Kenya is currently leading the rest of the region in both the development and adoption of cutting-edge fintech solutions. Today, financial service providers in the country are increasingly adopting local technology to automate their services and streamline operations.

This is in turn creating employment and helps in growing the output of the local software industry. In addition to this, commercial banks have come up with new infrastructure and are ready and wiling to make the switch to bring their clients on board.

Data has emerged as the newest revenue stream for companies across various sectors with retail among the sectors that promise a host of opportunities from data analytics. The big five technology giants - Google, Facebook, Amazon, Microsoft and Apple – are at the forefront of turning the hundreds of terabytes of data generated through their platforms each day into revenue.

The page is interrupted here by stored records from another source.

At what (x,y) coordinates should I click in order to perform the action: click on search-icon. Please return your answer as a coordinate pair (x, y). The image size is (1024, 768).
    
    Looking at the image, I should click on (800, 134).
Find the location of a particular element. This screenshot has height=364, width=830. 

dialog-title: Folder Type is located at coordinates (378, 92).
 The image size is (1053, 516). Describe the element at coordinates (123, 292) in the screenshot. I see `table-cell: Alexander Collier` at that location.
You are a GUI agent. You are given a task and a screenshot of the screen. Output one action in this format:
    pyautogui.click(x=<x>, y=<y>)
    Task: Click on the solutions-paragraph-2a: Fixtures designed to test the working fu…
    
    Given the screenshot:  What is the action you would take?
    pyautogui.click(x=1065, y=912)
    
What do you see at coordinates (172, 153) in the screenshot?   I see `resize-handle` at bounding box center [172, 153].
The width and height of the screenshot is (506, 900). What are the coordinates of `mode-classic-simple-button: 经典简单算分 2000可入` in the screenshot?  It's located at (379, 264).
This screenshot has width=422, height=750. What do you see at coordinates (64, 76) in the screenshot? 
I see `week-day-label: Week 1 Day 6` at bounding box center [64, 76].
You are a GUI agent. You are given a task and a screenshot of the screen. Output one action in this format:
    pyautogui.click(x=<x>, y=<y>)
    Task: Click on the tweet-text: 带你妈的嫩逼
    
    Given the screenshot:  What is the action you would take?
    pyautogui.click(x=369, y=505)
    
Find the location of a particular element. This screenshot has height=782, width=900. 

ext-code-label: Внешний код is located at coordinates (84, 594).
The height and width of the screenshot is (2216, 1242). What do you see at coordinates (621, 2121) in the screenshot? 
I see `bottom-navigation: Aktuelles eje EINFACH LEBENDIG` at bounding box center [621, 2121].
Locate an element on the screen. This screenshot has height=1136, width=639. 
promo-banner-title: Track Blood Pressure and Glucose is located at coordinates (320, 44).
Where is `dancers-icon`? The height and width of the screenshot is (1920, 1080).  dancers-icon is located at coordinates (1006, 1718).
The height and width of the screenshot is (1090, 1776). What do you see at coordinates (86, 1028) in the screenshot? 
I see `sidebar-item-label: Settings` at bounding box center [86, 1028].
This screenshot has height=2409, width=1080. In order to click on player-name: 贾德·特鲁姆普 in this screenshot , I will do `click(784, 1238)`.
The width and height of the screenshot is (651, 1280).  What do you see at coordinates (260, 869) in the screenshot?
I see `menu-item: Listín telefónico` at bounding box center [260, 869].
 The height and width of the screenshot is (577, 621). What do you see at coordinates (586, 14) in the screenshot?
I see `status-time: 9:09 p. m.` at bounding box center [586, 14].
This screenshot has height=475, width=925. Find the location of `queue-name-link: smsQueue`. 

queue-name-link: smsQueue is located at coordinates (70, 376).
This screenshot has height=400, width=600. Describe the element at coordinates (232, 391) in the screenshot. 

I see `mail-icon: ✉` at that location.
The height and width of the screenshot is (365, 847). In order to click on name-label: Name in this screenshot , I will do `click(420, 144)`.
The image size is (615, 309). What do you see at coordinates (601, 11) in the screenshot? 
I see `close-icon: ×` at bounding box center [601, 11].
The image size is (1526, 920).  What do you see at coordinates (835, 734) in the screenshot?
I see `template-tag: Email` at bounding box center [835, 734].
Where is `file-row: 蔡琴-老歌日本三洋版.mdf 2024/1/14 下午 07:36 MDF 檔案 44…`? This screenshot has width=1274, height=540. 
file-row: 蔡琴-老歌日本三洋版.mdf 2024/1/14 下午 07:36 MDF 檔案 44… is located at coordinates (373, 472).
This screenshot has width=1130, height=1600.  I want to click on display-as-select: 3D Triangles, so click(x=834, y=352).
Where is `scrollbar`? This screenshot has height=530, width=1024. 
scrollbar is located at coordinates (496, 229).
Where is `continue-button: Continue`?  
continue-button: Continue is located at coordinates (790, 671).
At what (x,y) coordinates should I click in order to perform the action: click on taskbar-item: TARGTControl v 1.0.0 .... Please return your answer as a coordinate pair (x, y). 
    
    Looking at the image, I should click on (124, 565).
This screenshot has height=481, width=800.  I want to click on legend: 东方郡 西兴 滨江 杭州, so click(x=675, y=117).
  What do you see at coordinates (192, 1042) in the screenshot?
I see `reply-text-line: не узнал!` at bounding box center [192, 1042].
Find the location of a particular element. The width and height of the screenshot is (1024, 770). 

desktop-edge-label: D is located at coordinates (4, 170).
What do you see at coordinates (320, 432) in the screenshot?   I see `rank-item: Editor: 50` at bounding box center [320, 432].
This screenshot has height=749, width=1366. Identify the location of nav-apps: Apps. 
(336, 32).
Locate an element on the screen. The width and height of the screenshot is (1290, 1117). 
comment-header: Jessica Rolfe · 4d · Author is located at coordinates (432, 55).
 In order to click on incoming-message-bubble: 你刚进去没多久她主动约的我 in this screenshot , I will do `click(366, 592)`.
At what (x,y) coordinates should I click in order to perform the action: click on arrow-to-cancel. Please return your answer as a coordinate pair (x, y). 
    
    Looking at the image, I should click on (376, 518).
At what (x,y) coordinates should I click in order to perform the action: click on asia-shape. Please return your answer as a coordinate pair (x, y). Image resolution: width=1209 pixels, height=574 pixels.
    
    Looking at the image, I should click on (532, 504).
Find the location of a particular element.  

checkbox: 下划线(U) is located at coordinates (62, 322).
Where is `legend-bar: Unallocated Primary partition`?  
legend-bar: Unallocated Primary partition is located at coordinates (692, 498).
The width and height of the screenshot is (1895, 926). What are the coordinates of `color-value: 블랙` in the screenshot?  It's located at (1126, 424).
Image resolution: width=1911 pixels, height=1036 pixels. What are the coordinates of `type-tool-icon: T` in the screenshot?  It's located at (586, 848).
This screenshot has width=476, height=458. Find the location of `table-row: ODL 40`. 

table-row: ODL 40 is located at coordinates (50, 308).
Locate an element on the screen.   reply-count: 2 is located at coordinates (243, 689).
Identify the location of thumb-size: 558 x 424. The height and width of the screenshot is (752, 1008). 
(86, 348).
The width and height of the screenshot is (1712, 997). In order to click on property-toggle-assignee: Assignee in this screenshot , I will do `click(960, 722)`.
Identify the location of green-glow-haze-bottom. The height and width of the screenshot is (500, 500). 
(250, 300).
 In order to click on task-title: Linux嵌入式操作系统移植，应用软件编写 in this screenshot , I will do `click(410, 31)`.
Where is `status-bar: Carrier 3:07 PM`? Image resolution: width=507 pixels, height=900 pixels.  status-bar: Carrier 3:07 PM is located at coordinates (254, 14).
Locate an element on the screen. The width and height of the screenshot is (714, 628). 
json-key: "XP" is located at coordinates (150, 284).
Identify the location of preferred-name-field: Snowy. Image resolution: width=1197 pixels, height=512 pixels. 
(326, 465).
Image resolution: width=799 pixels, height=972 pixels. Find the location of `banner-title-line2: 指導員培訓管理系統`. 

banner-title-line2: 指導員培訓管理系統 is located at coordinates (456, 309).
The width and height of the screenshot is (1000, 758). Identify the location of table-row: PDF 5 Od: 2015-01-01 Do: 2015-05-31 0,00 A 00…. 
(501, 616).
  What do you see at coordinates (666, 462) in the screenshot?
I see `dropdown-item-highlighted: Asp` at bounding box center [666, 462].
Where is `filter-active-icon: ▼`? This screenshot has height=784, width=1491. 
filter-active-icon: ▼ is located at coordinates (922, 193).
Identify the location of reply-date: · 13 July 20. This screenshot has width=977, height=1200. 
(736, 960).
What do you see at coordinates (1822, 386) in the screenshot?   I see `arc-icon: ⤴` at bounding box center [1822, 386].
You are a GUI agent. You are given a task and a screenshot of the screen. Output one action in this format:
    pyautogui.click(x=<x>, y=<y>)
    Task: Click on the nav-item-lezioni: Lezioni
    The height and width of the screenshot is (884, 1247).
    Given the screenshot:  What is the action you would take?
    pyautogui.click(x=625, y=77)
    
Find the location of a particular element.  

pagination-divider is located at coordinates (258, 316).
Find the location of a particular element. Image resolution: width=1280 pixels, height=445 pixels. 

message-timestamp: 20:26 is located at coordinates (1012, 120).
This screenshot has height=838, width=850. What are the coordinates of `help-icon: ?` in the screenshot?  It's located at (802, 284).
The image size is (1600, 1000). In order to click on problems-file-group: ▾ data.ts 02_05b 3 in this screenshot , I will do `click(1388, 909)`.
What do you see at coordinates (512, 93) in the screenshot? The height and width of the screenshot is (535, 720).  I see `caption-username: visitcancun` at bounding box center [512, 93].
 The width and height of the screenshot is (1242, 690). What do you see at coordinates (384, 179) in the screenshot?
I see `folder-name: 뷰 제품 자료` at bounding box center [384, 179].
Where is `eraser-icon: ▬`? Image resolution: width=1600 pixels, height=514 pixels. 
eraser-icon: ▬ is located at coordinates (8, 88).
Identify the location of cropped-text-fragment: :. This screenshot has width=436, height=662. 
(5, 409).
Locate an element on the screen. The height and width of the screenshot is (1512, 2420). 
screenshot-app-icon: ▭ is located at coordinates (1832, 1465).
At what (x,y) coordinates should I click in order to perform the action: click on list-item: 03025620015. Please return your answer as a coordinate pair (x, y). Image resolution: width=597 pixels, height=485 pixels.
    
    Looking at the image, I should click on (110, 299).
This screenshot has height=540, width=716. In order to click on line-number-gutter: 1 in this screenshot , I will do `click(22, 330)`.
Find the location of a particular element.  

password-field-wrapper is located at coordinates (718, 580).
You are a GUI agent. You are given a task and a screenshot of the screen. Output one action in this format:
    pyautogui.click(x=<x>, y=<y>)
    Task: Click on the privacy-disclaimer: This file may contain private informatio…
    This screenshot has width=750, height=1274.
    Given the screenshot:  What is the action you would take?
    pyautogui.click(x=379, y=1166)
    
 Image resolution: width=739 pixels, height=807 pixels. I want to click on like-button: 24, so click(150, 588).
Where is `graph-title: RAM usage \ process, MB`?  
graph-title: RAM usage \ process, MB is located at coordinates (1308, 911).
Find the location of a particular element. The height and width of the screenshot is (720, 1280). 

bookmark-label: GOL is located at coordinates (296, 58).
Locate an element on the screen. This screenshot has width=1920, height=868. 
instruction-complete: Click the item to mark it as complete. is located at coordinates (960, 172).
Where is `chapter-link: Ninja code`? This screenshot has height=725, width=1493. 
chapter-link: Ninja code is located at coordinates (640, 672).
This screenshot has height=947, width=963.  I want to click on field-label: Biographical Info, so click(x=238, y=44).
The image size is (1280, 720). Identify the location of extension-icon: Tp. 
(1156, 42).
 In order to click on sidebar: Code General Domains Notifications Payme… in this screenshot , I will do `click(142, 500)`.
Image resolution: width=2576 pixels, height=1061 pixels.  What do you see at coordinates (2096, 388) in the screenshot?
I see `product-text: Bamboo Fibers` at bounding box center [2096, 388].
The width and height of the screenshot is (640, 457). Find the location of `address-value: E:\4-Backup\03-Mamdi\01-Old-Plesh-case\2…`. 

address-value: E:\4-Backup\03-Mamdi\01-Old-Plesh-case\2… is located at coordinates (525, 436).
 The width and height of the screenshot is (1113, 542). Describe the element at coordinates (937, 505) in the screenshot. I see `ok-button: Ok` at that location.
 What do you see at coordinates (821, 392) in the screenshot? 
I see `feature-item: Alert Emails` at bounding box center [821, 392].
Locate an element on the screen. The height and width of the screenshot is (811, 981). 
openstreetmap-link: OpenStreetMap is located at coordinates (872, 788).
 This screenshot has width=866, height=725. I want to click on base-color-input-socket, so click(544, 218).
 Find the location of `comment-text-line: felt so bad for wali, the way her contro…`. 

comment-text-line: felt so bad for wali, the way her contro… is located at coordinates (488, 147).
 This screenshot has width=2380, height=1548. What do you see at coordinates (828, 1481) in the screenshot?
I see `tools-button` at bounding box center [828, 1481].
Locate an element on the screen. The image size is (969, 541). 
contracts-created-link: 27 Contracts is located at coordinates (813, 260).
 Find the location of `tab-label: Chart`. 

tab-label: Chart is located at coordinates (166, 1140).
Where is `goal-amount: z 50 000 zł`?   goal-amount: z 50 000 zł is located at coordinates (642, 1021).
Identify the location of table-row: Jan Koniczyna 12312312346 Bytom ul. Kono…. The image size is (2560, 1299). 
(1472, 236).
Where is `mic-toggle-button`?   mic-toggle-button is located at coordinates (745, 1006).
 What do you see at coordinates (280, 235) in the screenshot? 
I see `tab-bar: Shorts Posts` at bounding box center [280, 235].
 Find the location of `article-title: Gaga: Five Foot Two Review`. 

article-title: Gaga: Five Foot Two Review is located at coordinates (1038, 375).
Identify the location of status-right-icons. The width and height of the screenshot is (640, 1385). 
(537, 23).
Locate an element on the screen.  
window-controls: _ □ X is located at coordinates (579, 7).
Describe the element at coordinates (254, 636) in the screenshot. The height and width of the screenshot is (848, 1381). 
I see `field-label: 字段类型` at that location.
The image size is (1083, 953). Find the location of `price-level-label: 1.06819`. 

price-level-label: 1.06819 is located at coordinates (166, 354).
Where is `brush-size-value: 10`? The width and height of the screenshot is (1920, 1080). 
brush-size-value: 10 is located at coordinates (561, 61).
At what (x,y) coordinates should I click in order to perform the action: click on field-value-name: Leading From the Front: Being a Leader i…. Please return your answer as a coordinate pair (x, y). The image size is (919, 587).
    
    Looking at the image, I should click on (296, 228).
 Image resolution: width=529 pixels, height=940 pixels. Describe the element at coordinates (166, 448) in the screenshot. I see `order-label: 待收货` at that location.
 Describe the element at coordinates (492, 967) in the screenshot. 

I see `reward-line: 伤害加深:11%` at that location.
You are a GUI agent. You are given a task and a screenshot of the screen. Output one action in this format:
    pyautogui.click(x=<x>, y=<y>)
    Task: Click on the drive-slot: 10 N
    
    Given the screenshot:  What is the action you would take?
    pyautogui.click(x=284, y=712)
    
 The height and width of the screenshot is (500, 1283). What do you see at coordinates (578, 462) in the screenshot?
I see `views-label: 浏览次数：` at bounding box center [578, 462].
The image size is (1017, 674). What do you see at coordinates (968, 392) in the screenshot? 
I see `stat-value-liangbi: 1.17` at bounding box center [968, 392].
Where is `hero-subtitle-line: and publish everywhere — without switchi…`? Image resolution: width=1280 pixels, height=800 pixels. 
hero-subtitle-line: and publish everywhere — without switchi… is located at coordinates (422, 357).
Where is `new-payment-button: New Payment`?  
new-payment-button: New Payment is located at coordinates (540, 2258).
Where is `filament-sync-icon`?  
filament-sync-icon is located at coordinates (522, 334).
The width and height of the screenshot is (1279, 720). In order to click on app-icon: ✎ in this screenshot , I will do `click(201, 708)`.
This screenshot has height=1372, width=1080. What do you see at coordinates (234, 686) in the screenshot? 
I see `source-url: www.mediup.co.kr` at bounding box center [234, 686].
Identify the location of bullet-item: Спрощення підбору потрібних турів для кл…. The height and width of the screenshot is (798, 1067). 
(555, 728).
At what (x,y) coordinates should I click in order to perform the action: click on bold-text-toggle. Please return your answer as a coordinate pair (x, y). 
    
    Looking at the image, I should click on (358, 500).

Alibaba, the world’s largest online and mobile retailer in the world, recently entered a partnership with Pepsi to have the latter leverage on its vast digital reservoir. Alibaba sets the way for the industry to learn it all from scratch through its ‘New Retail’ strategy.

This is just one example of how local companies can adopt the significant changes that are sure to hit the retail sector in Kenya and the rest of the world.

Today, Kenya has more than 30 million mobile phone users out of a total population of 44 million, making the country one of the most digitally versatile economies in Africa.

Kenya offers an enviable mix of talent, infrastructure and progressive legislation vital for companies to create a presence and grow our market while ensuring we bring our consumers along with us.

Paul Ndichu is CEO, Interswitch East Africa.